[Opening Entries shown section]

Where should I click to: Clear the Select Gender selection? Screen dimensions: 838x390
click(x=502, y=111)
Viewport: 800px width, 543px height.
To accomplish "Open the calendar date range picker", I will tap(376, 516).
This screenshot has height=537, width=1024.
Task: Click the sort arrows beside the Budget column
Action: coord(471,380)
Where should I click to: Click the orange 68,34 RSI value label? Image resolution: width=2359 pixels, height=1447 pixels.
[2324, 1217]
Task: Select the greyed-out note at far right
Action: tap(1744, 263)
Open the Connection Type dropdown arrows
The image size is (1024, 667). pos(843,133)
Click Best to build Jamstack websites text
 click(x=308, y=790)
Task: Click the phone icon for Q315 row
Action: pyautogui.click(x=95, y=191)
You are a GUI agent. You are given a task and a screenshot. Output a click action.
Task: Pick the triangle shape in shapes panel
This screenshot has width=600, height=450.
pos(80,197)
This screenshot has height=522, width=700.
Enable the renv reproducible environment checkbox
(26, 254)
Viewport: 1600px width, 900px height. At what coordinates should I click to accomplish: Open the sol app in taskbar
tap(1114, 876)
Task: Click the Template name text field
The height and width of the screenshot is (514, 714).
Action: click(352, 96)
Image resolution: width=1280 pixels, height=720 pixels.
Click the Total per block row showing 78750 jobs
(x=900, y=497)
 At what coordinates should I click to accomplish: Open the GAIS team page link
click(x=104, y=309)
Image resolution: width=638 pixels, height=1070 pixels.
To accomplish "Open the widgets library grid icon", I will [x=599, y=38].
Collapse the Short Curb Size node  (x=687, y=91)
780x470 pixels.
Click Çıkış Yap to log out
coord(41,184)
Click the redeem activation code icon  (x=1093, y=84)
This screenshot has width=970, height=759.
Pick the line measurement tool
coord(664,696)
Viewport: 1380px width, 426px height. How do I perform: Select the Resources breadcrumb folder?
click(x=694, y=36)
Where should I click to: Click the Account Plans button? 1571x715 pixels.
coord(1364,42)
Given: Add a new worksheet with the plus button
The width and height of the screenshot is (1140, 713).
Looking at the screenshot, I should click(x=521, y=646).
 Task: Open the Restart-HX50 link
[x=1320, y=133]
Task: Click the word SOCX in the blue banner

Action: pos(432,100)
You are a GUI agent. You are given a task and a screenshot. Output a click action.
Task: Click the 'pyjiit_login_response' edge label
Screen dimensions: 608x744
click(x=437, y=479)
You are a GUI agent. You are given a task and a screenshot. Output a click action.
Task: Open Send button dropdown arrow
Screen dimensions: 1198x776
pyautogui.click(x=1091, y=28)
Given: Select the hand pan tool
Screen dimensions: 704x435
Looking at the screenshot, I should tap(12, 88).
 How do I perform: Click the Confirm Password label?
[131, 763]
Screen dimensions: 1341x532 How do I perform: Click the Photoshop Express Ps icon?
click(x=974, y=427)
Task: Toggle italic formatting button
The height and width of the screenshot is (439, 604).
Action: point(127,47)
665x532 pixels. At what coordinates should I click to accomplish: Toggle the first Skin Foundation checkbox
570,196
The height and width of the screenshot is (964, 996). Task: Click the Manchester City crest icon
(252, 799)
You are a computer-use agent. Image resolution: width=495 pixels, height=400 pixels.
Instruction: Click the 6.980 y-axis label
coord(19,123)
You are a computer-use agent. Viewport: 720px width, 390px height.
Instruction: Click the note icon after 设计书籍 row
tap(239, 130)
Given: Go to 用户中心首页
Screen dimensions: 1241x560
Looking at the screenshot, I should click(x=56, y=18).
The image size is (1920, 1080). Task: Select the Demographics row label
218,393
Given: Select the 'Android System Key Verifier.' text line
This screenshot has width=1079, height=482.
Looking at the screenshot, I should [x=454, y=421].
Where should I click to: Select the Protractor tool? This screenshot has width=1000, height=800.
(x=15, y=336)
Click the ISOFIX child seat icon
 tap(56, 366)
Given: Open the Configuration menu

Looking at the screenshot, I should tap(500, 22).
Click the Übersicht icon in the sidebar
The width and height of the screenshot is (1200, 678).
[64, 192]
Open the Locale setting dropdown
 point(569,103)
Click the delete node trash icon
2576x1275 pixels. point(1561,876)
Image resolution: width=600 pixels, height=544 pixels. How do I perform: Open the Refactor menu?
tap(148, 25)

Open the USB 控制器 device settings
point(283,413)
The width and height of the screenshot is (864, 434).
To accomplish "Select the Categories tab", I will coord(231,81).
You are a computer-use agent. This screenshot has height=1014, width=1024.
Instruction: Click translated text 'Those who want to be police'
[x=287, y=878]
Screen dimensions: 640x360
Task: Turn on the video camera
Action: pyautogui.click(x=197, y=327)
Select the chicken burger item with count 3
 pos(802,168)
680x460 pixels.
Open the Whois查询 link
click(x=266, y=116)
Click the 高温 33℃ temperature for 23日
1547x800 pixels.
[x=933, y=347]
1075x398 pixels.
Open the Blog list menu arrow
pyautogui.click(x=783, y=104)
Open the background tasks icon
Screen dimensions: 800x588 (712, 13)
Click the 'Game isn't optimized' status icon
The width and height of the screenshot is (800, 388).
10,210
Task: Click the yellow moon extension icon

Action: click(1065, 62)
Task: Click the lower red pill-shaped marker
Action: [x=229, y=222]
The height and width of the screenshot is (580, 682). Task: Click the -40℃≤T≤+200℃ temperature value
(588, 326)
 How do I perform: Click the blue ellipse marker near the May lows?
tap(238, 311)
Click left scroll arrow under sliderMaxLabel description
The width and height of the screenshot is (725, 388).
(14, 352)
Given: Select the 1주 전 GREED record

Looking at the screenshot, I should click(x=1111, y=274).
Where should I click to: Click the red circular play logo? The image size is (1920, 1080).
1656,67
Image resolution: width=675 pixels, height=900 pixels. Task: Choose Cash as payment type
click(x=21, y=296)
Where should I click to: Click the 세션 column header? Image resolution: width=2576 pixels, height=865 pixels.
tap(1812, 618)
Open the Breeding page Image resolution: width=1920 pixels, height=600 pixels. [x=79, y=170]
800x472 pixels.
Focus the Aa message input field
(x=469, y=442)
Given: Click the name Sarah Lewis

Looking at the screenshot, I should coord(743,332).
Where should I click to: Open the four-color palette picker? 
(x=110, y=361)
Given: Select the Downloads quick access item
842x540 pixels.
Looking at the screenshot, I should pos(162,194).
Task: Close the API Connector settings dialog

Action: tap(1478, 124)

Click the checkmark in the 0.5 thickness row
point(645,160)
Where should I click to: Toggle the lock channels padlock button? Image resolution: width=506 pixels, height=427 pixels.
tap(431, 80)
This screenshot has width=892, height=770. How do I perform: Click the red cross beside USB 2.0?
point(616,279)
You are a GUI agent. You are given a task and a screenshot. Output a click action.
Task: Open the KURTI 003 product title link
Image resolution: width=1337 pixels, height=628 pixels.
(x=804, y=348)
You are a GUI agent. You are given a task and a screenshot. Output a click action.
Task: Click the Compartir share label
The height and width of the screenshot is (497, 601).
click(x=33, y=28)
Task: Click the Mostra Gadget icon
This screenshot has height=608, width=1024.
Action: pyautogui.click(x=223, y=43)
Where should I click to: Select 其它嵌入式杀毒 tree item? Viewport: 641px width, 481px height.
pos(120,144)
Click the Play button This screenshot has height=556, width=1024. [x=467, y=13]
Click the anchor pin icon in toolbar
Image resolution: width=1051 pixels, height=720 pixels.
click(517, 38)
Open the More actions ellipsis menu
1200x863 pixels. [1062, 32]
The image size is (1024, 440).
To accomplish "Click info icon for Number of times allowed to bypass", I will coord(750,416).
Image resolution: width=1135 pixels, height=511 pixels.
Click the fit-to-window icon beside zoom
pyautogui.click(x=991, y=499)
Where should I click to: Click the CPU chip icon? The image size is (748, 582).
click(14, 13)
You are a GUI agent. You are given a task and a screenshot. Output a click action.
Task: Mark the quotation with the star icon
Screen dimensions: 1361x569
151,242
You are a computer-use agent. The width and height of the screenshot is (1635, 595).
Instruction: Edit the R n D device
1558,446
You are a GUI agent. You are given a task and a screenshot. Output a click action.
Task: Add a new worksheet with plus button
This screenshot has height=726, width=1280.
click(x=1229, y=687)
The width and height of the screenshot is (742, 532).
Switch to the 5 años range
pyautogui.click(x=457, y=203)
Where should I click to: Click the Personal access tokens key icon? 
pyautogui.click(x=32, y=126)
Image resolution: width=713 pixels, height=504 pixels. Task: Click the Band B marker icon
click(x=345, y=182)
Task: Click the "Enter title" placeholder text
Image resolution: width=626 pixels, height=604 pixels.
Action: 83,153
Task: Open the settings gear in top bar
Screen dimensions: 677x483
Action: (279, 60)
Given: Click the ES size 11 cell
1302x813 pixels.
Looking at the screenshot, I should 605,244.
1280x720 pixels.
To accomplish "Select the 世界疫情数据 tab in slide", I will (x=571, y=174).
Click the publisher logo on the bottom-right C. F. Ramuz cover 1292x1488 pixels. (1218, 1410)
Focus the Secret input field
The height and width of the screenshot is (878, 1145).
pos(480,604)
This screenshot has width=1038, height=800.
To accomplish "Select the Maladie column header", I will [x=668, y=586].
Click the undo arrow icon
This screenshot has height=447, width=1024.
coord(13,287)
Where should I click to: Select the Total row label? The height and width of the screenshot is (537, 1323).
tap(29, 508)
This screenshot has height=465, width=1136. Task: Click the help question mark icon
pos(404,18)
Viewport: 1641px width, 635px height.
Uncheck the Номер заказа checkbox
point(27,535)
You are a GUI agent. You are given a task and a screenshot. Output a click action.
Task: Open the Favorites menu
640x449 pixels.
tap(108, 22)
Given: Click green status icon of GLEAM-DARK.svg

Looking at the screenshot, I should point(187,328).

[Closing Entries shown section]

## What is required
What lines above contain the string "computer"? Copy all of them.

## Answer to this problem
You are a computer-use agent. Image resolution: width=495 pixels, height=400 pixels.
You are a computer-use agent. Viewport: 720px width, 390px height.
You are a computer-use agent. This screenshot has height=1014, width=1024.
You are a computer-use agent. The width and height of the screenshot is (1635, 595).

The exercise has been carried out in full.